BEGIN Source data

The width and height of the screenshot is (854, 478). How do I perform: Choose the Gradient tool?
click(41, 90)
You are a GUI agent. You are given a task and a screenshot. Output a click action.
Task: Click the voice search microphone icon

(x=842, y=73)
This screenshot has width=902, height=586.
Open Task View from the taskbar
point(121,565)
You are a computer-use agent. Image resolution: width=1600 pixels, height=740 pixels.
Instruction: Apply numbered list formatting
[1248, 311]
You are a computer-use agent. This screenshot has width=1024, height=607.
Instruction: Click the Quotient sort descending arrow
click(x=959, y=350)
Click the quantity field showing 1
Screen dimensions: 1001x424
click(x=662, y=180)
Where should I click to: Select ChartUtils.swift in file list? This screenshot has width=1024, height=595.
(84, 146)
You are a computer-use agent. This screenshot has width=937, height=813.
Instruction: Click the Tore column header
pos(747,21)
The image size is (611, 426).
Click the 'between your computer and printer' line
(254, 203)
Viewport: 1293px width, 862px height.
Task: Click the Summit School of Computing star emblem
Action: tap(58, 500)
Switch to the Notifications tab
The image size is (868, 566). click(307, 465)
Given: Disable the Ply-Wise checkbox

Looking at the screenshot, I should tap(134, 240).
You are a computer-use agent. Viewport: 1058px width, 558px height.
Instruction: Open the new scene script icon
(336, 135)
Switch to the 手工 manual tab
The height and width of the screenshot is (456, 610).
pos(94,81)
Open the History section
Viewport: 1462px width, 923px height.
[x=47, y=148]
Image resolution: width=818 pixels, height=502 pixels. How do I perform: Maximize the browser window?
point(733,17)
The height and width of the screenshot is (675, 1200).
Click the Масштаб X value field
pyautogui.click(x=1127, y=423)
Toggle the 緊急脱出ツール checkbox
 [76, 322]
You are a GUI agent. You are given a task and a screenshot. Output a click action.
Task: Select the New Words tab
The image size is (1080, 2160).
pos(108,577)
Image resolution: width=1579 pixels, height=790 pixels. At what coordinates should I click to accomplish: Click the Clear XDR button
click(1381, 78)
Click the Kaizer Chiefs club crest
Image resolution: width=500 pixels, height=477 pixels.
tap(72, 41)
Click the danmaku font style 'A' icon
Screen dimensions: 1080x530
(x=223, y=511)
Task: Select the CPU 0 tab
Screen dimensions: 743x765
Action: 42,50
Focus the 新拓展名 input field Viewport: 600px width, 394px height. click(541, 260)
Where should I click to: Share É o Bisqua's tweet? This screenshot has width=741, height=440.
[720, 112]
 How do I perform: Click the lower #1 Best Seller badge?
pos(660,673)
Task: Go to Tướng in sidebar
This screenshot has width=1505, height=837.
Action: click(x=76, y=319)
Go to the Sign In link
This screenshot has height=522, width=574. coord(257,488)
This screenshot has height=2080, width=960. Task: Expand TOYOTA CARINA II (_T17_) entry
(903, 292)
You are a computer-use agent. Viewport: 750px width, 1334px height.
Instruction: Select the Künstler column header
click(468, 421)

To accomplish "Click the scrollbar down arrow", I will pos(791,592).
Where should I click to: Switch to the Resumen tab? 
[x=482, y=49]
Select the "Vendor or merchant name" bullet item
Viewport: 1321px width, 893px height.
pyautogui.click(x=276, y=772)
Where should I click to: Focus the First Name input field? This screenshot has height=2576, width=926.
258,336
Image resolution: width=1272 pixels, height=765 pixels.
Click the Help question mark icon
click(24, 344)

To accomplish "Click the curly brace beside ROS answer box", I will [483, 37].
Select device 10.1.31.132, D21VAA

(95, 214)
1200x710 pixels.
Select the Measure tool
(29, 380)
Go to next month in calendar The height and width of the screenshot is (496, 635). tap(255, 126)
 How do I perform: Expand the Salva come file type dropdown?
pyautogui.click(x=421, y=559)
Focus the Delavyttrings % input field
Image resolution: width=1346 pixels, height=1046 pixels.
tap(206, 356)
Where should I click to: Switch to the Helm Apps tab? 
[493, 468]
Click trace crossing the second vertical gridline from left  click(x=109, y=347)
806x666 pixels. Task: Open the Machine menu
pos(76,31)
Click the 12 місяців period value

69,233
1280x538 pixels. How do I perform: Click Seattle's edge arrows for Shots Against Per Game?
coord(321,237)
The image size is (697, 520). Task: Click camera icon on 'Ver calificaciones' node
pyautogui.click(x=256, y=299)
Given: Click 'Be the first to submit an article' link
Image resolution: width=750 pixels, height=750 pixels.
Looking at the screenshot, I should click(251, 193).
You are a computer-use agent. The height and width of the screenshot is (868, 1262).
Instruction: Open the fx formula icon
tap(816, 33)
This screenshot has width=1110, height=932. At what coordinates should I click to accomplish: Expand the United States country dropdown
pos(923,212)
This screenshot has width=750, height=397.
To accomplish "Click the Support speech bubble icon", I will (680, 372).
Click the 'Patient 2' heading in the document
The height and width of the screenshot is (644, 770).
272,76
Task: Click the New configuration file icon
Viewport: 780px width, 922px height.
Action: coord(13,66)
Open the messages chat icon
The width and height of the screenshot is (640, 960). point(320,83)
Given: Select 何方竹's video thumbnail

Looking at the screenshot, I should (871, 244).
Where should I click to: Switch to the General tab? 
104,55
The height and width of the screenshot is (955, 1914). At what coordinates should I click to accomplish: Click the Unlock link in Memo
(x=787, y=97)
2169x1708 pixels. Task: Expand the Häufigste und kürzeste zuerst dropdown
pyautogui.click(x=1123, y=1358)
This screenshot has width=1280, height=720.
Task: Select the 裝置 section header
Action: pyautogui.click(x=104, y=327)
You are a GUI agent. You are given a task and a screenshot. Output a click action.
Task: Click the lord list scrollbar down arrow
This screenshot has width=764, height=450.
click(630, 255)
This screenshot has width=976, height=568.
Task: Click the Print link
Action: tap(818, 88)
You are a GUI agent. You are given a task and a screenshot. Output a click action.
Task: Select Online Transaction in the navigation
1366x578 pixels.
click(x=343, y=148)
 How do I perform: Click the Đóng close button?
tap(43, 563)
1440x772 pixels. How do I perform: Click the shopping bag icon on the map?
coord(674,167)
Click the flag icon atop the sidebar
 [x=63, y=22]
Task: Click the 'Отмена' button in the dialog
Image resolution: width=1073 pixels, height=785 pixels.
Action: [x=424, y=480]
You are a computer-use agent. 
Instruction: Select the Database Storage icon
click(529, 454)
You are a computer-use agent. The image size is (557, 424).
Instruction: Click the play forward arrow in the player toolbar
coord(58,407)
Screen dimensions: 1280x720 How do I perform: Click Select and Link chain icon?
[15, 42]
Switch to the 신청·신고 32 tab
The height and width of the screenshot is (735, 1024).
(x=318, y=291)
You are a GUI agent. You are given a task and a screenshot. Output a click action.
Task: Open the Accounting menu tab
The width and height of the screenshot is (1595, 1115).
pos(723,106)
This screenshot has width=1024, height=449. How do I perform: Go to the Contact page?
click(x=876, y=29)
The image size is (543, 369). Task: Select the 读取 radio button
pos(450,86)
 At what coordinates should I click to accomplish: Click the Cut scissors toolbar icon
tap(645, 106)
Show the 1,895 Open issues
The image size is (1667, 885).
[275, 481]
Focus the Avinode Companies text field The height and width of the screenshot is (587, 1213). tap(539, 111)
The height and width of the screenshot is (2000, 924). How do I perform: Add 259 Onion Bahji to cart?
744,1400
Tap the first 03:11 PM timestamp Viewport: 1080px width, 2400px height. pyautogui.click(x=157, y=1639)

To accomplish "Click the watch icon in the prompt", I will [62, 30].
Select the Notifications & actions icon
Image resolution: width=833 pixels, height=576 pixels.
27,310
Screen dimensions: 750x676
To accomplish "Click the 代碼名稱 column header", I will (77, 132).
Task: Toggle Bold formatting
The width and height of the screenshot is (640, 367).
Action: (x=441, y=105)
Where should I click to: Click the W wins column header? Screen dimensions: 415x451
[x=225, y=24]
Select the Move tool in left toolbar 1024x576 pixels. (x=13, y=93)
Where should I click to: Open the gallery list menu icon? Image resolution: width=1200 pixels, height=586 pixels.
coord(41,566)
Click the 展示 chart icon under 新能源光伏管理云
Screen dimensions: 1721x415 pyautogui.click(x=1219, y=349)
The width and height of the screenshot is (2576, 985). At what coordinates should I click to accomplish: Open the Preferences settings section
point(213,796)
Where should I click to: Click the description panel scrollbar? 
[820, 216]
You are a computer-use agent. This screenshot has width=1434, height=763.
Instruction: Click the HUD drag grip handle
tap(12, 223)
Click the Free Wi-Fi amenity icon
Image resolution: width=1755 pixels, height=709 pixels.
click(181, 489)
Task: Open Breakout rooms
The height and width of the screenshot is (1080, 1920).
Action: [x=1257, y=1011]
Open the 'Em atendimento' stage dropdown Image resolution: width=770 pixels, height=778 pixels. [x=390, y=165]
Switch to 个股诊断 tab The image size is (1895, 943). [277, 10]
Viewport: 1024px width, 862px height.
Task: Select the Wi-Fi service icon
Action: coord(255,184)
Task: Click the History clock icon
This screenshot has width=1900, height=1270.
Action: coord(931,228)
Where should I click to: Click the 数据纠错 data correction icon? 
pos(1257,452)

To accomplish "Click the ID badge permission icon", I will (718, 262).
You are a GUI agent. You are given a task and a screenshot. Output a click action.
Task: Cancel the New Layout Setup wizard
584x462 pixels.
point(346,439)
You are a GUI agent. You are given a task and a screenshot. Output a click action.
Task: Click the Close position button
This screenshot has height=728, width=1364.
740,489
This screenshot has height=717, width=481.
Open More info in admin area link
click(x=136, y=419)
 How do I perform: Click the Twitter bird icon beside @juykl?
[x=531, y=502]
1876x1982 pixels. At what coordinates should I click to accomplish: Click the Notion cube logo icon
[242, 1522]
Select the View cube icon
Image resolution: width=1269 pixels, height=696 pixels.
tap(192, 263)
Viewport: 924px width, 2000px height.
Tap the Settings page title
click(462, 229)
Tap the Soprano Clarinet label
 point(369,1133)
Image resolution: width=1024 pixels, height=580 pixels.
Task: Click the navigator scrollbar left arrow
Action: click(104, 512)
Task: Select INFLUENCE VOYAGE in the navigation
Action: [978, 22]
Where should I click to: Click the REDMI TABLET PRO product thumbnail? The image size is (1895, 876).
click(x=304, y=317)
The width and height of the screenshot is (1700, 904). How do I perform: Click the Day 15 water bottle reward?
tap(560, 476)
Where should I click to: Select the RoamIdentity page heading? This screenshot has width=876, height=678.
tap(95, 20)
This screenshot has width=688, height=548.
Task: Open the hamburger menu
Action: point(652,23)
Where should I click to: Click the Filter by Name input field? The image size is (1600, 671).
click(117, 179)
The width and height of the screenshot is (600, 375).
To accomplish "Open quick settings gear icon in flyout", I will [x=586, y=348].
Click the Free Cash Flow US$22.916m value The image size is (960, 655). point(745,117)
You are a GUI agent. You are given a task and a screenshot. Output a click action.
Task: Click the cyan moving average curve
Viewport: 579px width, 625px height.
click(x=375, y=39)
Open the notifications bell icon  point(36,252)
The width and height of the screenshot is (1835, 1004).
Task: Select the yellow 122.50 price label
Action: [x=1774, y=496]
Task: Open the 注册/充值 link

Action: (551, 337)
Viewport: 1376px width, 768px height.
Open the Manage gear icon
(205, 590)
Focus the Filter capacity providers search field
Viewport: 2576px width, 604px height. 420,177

END Source data

■ Directions
Quote only the stretch of lines that starts the data above and ends with the line containing "has width=937, height=813.", both included.

■ Written answer
The width and height of the screenshot is (854, 478). How do I perform: Choose the Gradient tool?
click(41, 90)
You are a GUI agent. You are given a task and a screenshot. Output a click action.
Task: Click the voice search microphone icon

(x=842, y=73)
This screenshot has width=902, height=586.
Open Task View from the taskbar
point(121,565)
You are a computer-use agent. Image resolution: width=1600 pixels, height=740 pixels.
Instruction: Apply numbered list formatting
[1248, 311]
You are a computer-use agent. This screenshot has width=1024, height=607.
Instruction: Click the Quotient sort descending arrow
click(x=959, y=350)
Click the quantity field showing 1
Screen dimensions: 1001x424
click(x=662, y=180)
Where should I click to: Select ChartUtils.swift in file list? This screenshot has width=1024, height=595.
(84, 146)
You are a computer-use agent. This screenshot has width=937, height=813.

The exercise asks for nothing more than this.